Working with XPath
Recently I've been re-writing my web scrapers after a senior dev advised that using regex to parse HTML is just a terrible way to do it and I should really be using the language made for parsing XML that is XPath, so I've been busy with this and using what I've learnt written some C subroutines
to easily parse web pages as it takes an awful lot of code to just download a web page to a string and run an XPath query on it. These subroutines are now working in my Arbitrage betting software
To get the XPath queries, the the easiest way I've found is to right click the bit of the web page I'm interested in grabbing in Chrome or Firefox then "Inspect element", just below the source code in the new window it has the node we selected which we can then turn into a query.
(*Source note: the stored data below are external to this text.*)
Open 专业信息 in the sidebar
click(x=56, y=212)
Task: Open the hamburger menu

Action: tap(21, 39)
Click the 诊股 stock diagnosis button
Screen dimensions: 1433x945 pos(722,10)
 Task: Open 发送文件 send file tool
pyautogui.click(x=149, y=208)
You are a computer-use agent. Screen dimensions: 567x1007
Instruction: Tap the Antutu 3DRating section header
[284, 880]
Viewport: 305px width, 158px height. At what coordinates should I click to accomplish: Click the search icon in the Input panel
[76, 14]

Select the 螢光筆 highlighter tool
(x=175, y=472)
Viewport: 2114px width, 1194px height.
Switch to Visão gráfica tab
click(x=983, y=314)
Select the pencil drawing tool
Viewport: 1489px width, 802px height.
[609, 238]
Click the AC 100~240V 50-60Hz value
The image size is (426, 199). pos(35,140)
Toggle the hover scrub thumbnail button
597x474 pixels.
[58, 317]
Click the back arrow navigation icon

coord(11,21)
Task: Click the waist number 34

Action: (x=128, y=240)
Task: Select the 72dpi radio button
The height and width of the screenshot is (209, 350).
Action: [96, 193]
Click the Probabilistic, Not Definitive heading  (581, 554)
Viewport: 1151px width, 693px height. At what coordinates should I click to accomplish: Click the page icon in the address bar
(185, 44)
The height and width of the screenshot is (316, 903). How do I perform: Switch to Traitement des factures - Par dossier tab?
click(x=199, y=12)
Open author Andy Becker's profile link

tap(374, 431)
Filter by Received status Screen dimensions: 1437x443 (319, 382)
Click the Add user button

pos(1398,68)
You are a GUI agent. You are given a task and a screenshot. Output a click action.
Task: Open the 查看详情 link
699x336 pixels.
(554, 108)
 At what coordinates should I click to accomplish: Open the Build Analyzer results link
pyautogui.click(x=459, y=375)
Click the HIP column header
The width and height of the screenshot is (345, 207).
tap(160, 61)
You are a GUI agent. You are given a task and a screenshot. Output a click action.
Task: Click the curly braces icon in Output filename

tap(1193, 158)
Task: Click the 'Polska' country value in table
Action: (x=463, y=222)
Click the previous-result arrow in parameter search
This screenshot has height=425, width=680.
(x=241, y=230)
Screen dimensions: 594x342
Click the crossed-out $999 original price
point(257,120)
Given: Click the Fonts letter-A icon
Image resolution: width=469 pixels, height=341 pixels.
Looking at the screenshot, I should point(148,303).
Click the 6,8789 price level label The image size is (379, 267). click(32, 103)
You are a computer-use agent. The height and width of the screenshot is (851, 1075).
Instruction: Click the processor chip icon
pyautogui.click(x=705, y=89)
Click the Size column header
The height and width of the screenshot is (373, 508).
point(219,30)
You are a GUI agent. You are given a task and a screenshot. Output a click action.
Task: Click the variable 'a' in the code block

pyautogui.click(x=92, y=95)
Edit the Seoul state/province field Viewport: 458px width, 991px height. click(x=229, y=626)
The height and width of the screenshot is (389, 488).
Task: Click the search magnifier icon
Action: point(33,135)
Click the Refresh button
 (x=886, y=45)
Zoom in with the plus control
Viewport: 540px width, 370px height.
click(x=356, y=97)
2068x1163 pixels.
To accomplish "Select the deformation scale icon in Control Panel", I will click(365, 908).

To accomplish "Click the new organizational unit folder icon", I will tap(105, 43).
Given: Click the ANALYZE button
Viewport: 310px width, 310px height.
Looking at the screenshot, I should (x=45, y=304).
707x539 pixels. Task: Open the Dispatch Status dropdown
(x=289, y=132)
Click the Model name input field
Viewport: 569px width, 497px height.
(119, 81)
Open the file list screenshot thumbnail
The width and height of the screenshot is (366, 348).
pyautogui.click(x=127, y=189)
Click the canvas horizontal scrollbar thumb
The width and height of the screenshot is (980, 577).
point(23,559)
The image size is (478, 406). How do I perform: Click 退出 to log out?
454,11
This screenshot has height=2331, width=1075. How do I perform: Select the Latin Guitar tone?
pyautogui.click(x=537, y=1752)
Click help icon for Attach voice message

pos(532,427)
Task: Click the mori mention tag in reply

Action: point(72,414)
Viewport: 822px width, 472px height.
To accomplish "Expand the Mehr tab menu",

I've also been working with the Perl module HTML::TreeBuilder::XPath for parsing web pages, in contrast to libxml this only requires 5 lines of code to return the results to an array from a web page. I've increased the storage for the server this website is hosted on and written a script
using this module to automatically download videos from TempleOS.org
and upload them here
because Terry regularly deletes the videos and the Youtube re-uploaders have all stopped.
Another small script
I originally wrote in C but then ported to Perl scrapes the website allkeyshop.com
according to a config file and sends an email for any games which are selling for below a set price threshold.
I imagine these examples will help anyone getting started with XPath, lets just hope Microsoft doesn't make it illegal
for us to scrape publicly available content.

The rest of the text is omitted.